An Old-Time Honky Tonk Bluegrass Night
- July 10, 2019
- By Admin: sfbluegrass
- Comment: 0
Laurie Lewis is one of the most acclaimed and accomplished performers on the acoustic-music scene today. A stirring vocalist, gifted songwriter, champion fiddler, and topnotch bandleader, she has won a Grammy and twice been named Female Vocalist of the Year by the International Bluegrass Music Association. With nearly 20 solo, duo, and band albums to her credit, she has just released Blossoms (Spruce and Maple Music), a winning collection of originals and covers that explores new territory while remaining true to her beloved Americana roots.
Tom Rozum has been Laurie’s performing companion since 1986. A renowned mandolinist, he is also an accomplished fiddle, mandola, and guitar player; his vocal duets with Laurie call to mind the Louvin Brothers, the Everly Brothers, and other greats. Their 1996 CD, The Oak and the Laurel, was nominated for a Grammy, and Tom has also issued a highly regarded solo album, Jubilee.
Together, Laurie and Tom will join forces with the Foghorn Trio to knock back some songs and tunes and generally wallow in their shared love of the era when bluegrass, old-time, honky tonk and hillbilly music were all just called “country.”

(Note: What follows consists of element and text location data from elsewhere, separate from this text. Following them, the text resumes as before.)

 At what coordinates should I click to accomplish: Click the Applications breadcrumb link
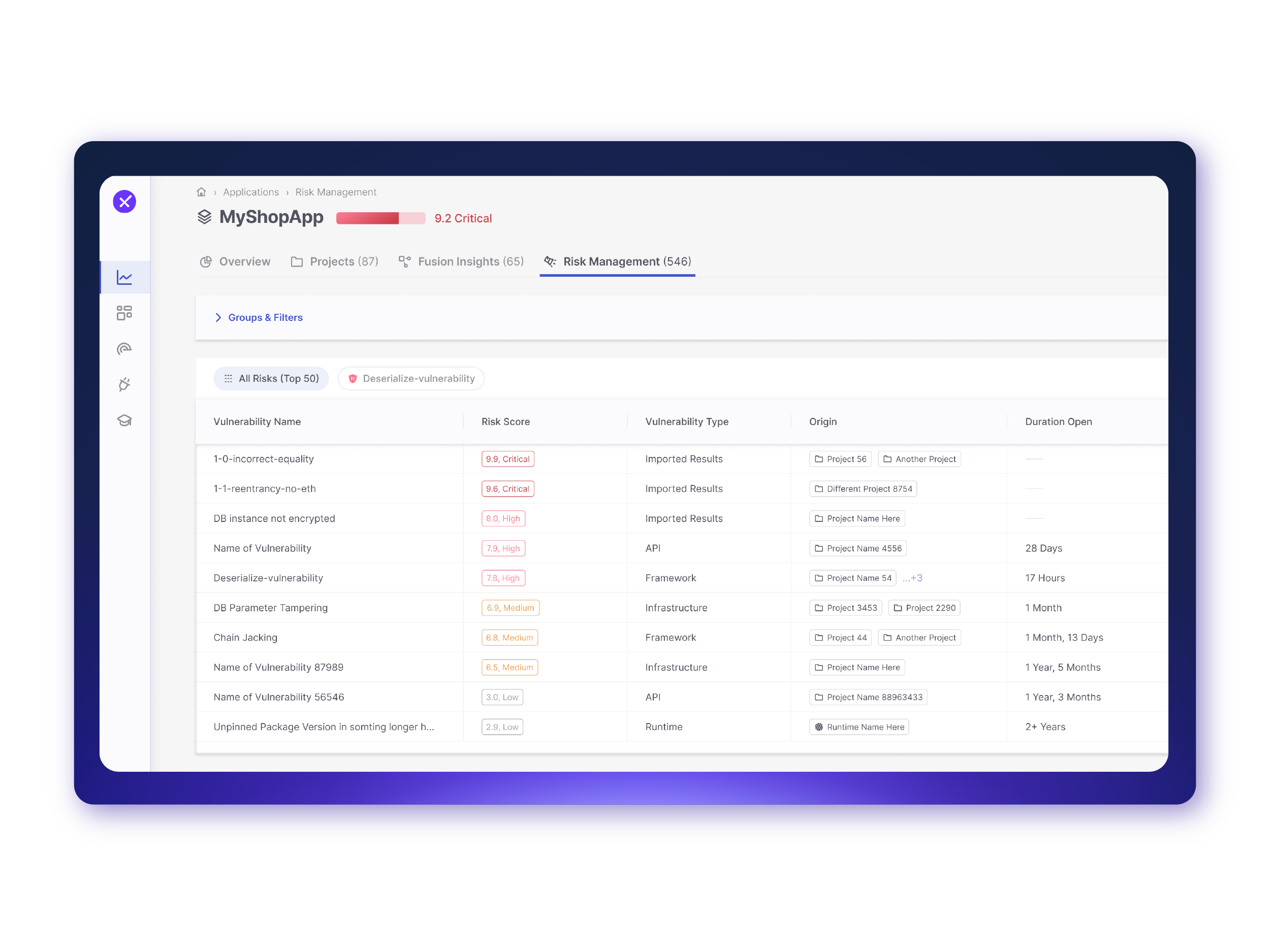(x=251, y=192)
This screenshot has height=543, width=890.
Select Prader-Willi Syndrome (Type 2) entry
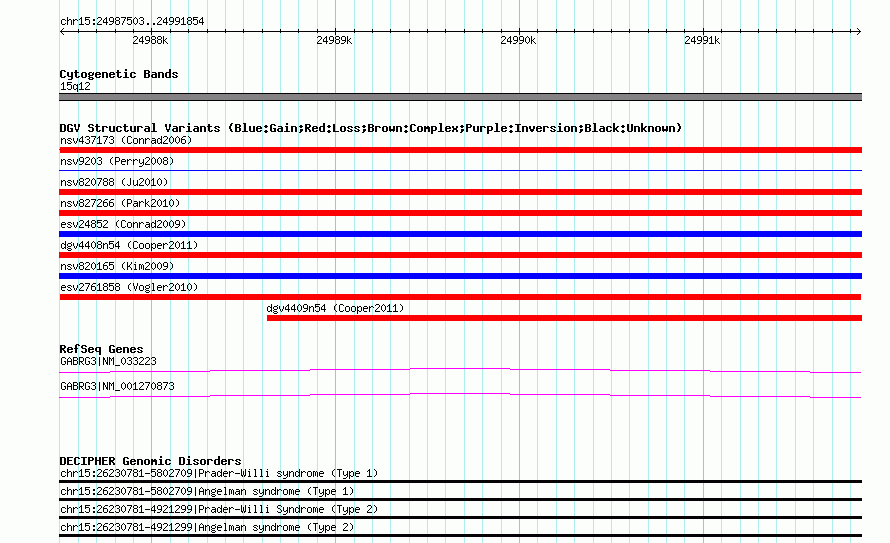pyautogui.click(x=219, y=510)
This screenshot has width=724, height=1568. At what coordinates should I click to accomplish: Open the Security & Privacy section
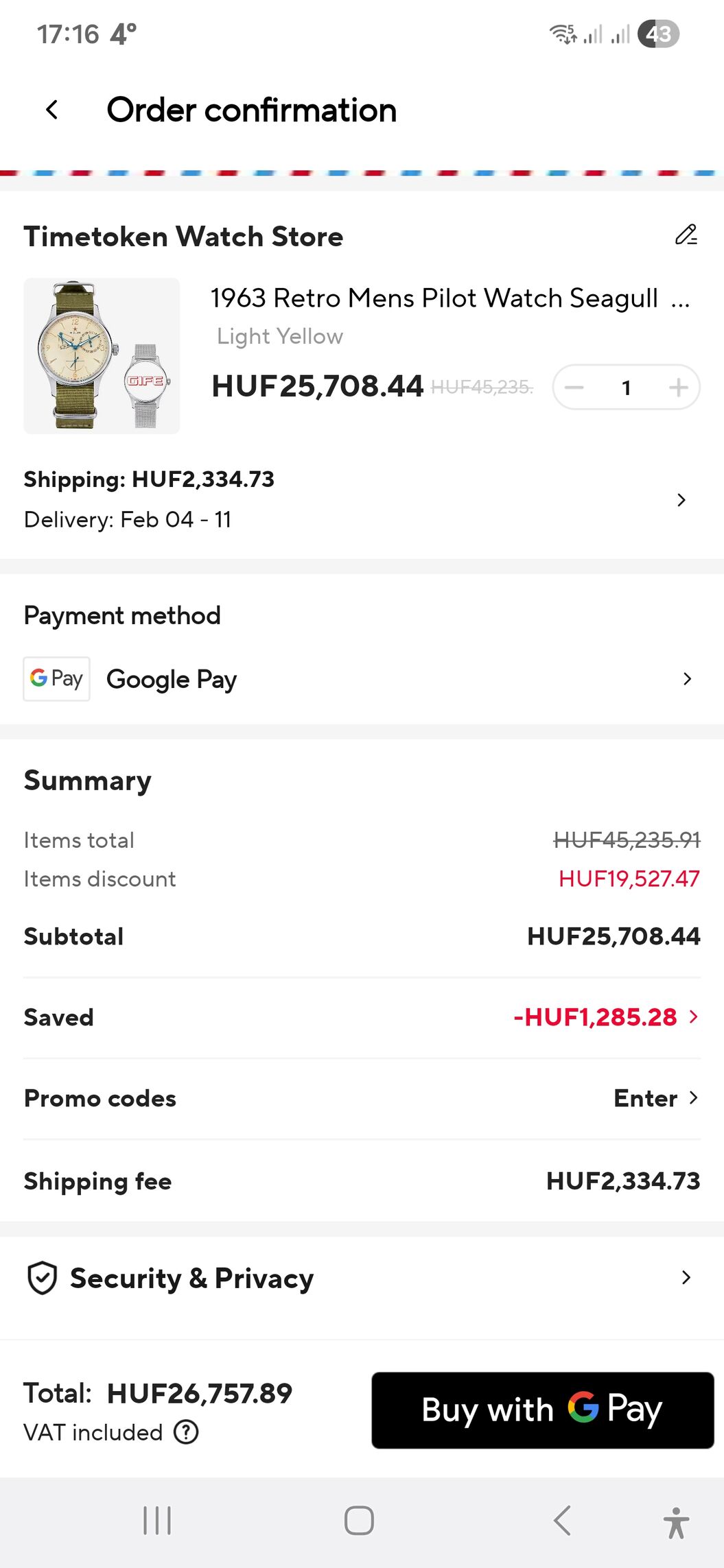point(685,1278)
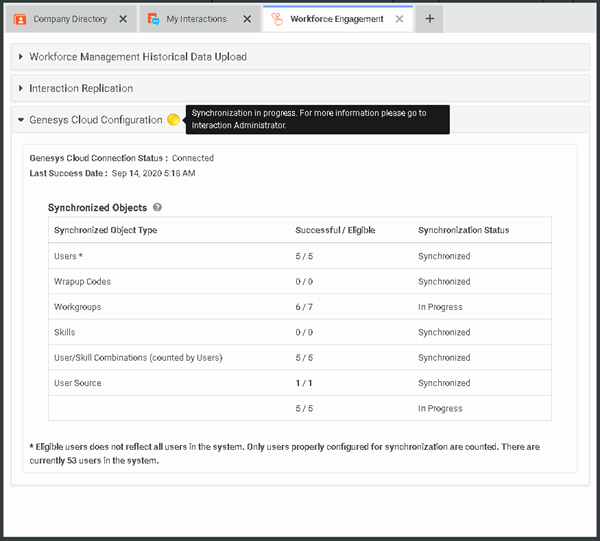
Task: Expand the Interaction Replication section
Action: (81, 89)
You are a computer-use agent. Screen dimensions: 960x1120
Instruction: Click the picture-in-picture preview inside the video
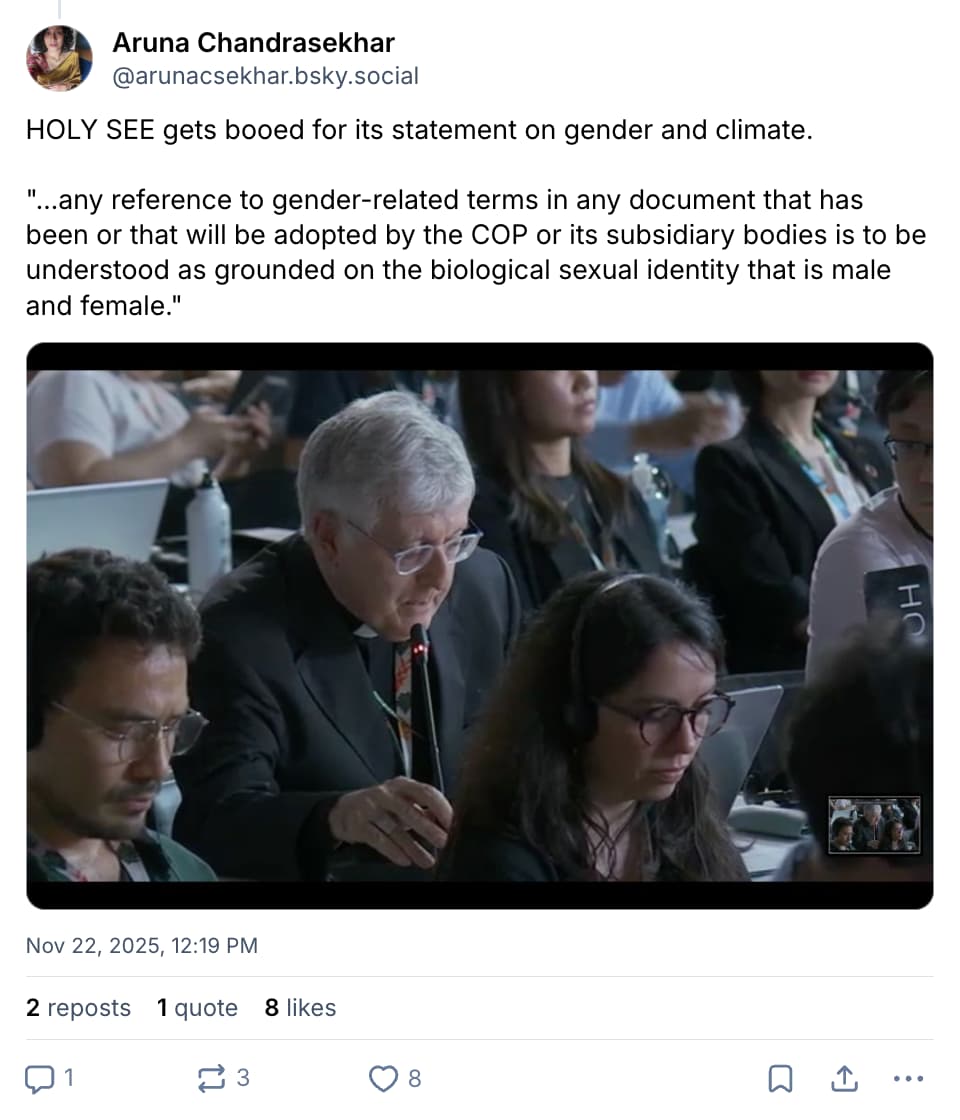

Foghorn Trio plays old-time string band music deeply rooted in the American folk tradition. It’s a pre-copyright, post-bluegrass style, but the Foghorns put their own stamp on it. Stephen “Sammy” Lind’s fiddle and Caleb Klauder’s mandolin play tight unison lead lines supported by the bass and guitar of Nadine Landry. It’s a sound that could be coming to you from a big console radio in a 1930’s living room, or an Appalachian front porch; instead it’s being delivered by three players from the thriving old-time music scene of Portland, Oregon. Nadine adds a new element of singing and switches from guitar to bass bringing Cajun and country music to the mix. The Foghorns are highly regarded by traditional music lovers, and frequently perform with Dirk Powell, one of the country’s most renowned musicians of the genre, as the Dirk Powell Band. They further this great tradition through a profound belief that old-time music, played in a traditional way, is still relevant and very much alive in the 21st century.